The Dutch have frequently used alliancing in economic development projects. Such projects often have diverse output requirements (a specific number of social and affordable housing units, designated areas for public space and community centers and a target level of growing economic activities and traffic flow, among others) that require expertise and resources from various public and private partners in order to meet project objectives and share risks. The alliancing model connects flexibility to effective project implementation to overcome the challenge of joint delivery.

Bundling. For smaller projects, traditional PPP processes can be particularly costly when weighed against the project's modest revenue streams. This high cost can deter possible private partners from bidding if they feel future revenue is unlikely to outweigh transaction costs. Bidding on building individual hospitals, for example, requires substantial investment but presents relatively small returns compared to the expense of construction and maintenance.

One way to address this problem is by bundling together several projects. By contracting with just one partner to provide several small-scale projects, the public sector can reduce the length of the procurement process as well as transaction costs. In Australia, bundling sometimes takes the form of grouping hospital construction with ancillary structures and commercial activities, thereby creating enough revenue generation to balance against building and procurement costs. Bundling has also been used in Ireland to reduce the problem of disproportionately high transaction costs relative to the capital value of building new schools.

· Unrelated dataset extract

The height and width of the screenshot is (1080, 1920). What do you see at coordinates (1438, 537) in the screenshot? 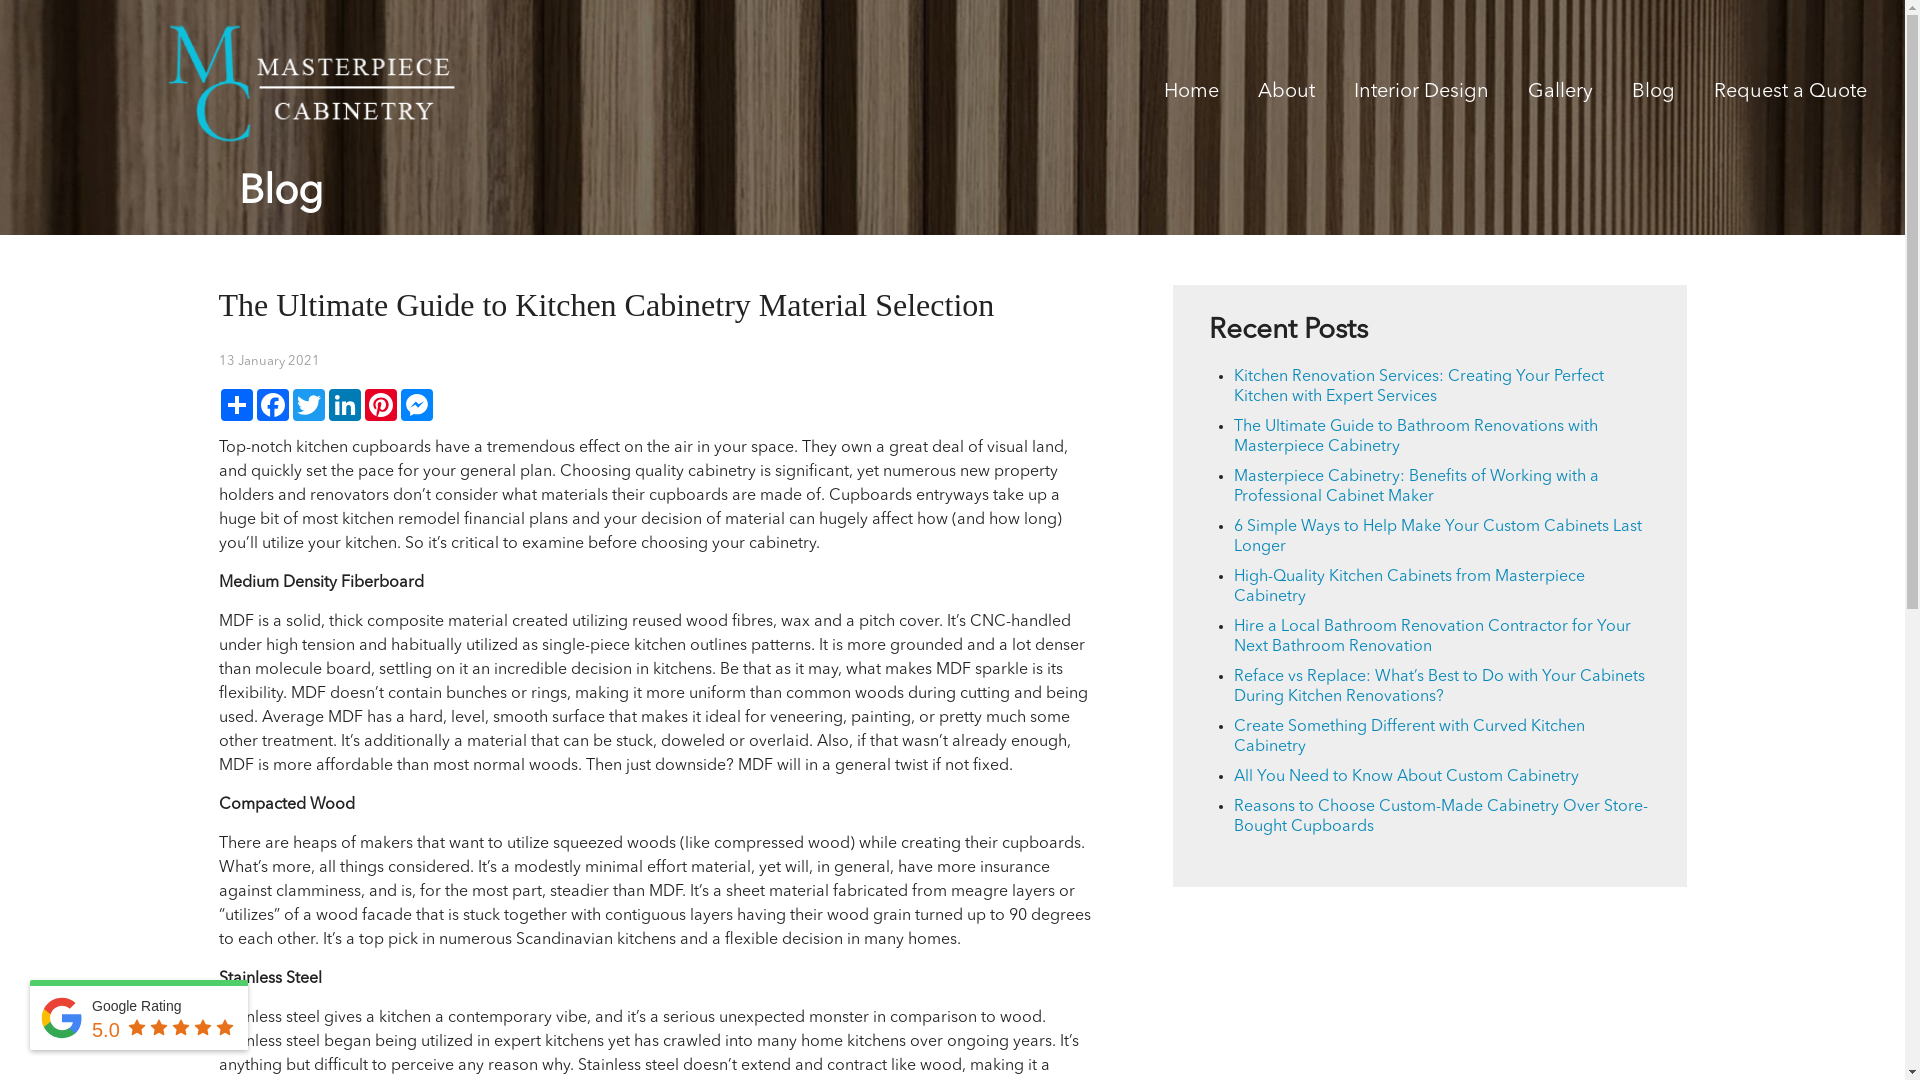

Incremental partnership. Another option for smaller projects is an approach termed incremental partnership. Under this model, the government enters into a framework agreement with a private sector partner that procures the necessary infrastructure and services on behalf of the public sector. As its requirements become clearer, the government agency can "call off," or stop specific projects if they appear unproductive. The private sector partner competitively procures the services and infrastructure from subcontractors but retains overall responsibility for service levels as assessed against clear performance measures. There is no exclusivity for the private sector partner-the public sector retains the right to use alternative providers if it wishes. This avoids the weaknesses associated with "big bang," large-scale contracts that are difficult to reverse and require a long-term commitment from both parties.

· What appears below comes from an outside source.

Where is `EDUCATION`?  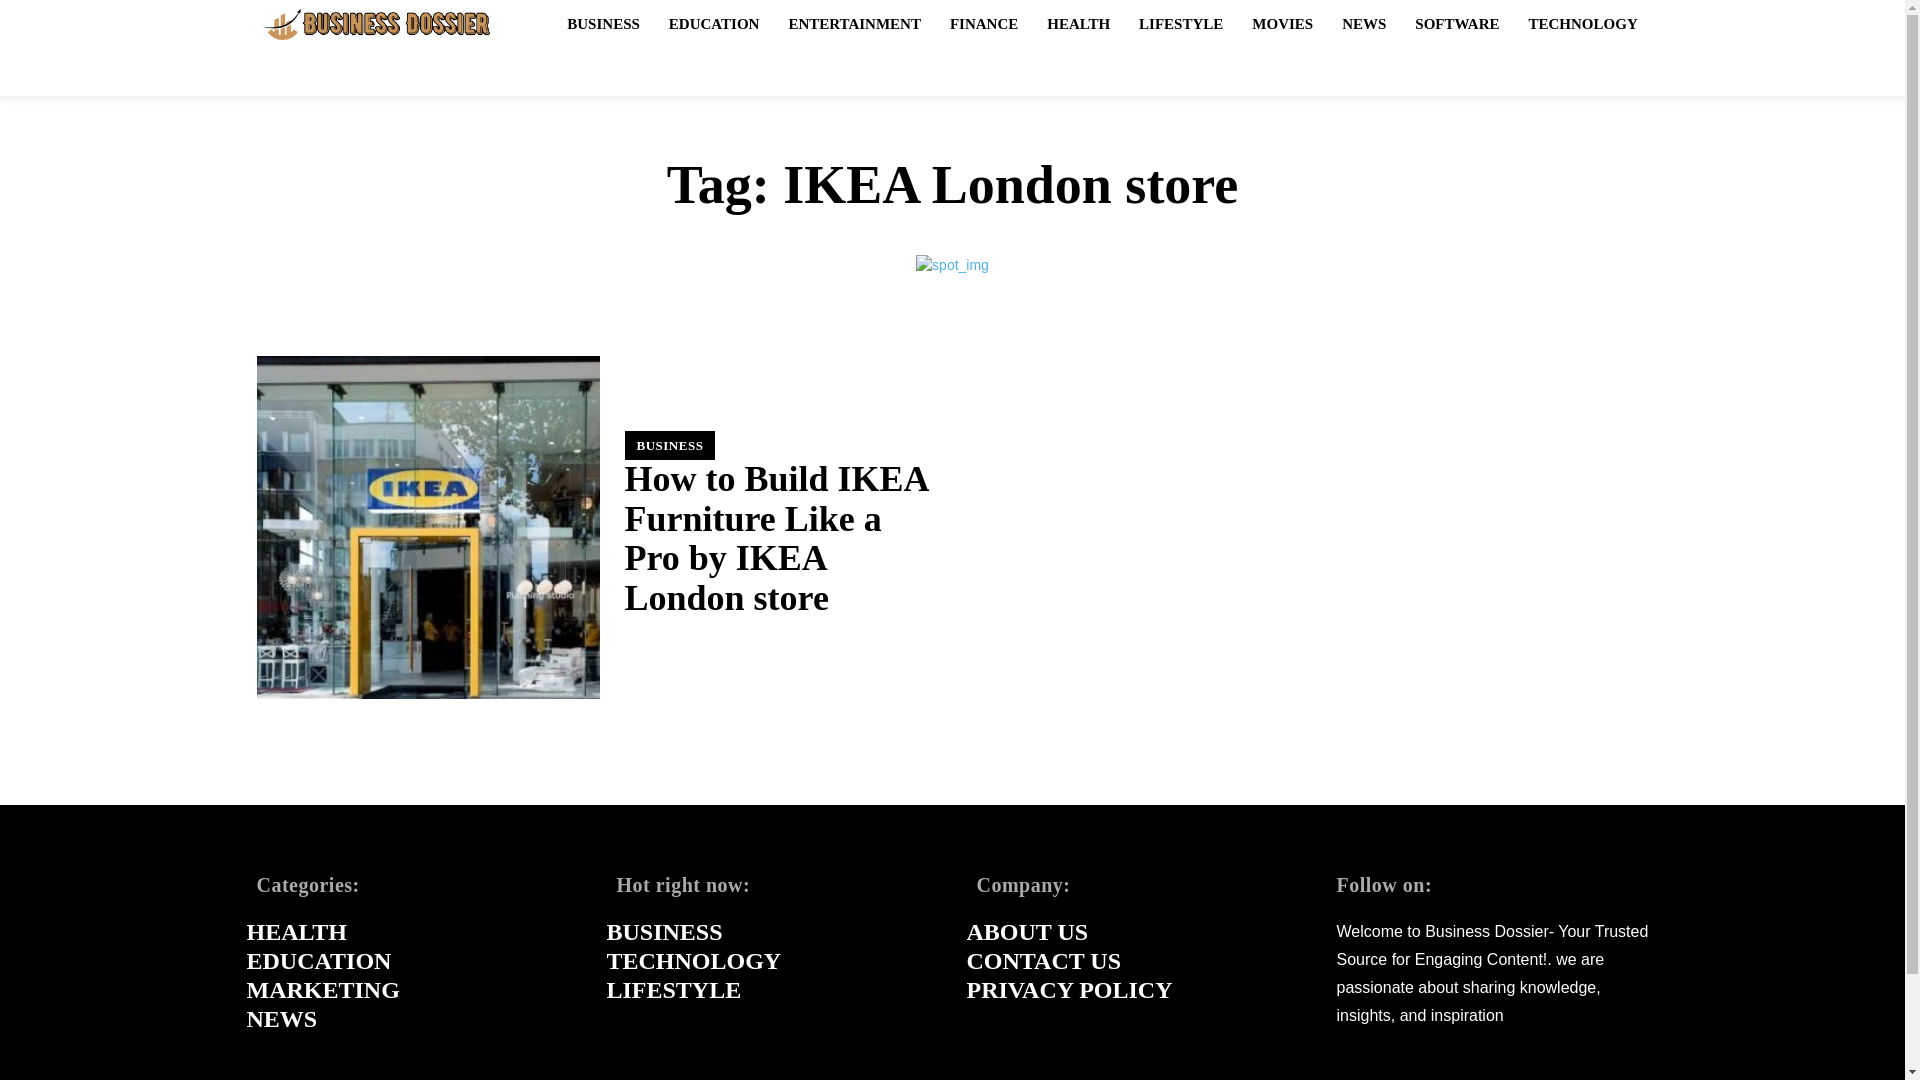 EDUCATION is located at coordinates (714, 23).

The main point in introducing these models is to illustrate that no single approach addresses all infrastructure issues. Rather, a continuum of delivery models is available to accommodate varying degrees of risk and reduce both transaction costs and procurement time. This range will continue to widen as the field evolves. In the United States, for example, tax-exempt private activity bonds (PABs) and a more lenient regulatory environment are likely to catalyze innovation in delivery models. As experimentation with new innovative partnership models continues, the old way of approaching procurement as an "either-or" decision will continue to give way to new hybrid models that can help meet these challenges.